[BEGIN Stored records]
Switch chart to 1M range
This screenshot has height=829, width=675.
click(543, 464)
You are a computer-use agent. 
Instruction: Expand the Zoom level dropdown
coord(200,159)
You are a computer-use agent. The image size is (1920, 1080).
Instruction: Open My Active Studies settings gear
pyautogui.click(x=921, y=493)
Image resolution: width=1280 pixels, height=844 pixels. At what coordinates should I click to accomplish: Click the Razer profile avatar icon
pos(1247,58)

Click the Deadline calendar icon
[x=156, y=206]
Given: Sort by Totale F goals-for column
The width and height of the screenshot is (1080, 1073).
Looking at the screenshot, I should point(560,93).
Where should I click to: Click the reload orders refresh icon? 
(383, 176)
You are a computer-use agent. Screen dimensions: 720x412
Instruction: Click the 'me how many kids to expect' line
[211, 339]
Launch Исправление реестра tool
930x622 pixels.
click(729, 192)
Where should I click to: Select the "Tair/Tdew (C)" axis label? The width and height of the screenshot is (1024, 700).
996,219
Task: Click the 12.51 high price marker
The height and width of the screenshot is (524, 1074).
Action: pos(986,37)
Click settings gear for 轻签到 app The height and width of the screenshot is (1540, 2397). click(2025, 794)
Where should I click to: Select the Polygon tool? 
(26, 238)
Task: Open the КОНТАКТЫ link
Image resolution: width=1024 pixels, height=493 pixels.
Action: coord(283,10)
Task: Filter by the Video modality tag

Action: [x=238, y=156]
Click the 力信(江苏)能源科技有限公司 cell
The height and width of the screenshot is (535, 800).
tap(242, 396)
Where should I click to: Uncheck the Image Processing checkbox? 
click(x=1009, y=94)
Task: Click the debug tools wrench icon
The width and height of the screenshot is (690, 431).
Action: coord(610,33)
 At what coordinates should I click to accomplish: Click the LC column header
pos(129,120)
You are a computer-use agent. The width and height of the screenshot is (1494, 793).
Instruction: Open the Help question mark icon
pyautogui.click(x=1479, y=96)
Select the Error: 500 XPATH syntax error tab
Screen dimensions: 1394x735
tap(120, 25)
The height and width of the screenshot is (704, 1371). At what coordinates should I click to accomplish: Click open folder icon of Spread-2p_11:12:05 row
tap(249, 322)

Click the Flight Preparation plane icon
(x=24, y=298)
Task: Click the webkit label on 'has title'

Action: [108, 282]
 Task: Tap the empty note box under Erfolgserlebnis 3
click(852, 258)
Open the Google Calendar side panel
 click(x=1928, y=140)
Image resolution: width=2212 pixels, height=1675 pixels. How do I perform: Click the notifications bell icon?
[END Stored records]
# The problem:
Retype every one of the lines above, with no changes.

# Response to this task:
Switch chart to 1M range
This screenshot has height=829, width=675.
click(543, 464)
You are a computer-use agent. 
Instruction: Expand the Zoom level dropdown
coord(200,159)
You are a computer-use agent. The image size is (1920, 1080).
Instruction: Open My Active Studies settings gear
pyautogui.click(x=921, y=493)
Image resolution: width=1280 pixels, height=844 pixels. At what coordinates should I click to accomplish: Click the Razer profile avatar icon
pos(1247,58)

Click the Deadline calendar icon
[x=156, y=206]
Given: Sort by Totale F goals-for column
The width and height of the screenshot is (1080, 1073).
Looking at the screenshot, I should point(560,93).
Where should I click to: Click the reload orders refresh icon? 
(383, 176)
You are a computer-use agent. Screen dimensions: 720x412
Instruction: Click the 'me how many kids to expect' line
[211, 339]
Launch Исправление реестра tool
930x622 pixels.
click(729, 192)
Where should I click to: Select the "Tair/Tdew (C)" axis label? The width and height of the screenshot is (1024, 700).
996,219
Task: Click the 12.51 high price marker
The height and width of the screenshot is (524, 1074).
Action: pos(986,37)
Click settings gear for 轻签到 app The height and width of the screenshot is (1540, 2397). click(2025, 794)
Where should I click to: Select the Polygon tool? 
(26, 238)
Task: Open the КОНТАКТЫ link
Image resolution: width=1024 pixels, height=493 pixels.
Action: coord(283,10)
Task: Filter by the Video modality tag

Action: [x=238, y=156]
Click the 力信(江苏)能源科技有限公司 cell
The height and width of the screenshot is (535, 800).
tap(242, 396)
Where should I click to: Uncheck the Image Processing checkbox? 
click(x=1009, y=94)
Task: Click the debug tools wrench icon
The width and height of the screenshot is (690, 431).
Action: coord(610,33)
 At what coordinates should I click to accomplish: Click the LC column header
pos(129,120)
You are a computer-use agent. The width and height of the screenshot is (1494, 793).
Instruction: Open the Help question mark icon
pyautogui.click(x=1479, y=96)
Select the Error: 500 XPATH syntax error tab
Screen dimensions: 1394x735
tap(120, 25)
The height and width of the screenshot is (704, 1371). At what coordinates should I click to accomplish: Click open folder icon of Spread-2p_11:12:05 row
tap(249, 322)

Click the Flight Preparation plane icon
(x=24, y=298)
Task: Click the webkit label on 'has title'

Action: [108, 282]
 Task: Tap the empty note box under Erfolgserlebnis 3
click(852, 258)
Open the Google Calendar side panel
 click(x=1928, y=140)
Image resolution: width=2212 pixels, height=1675 pixels. How do I perform: Click the notifications bell icon?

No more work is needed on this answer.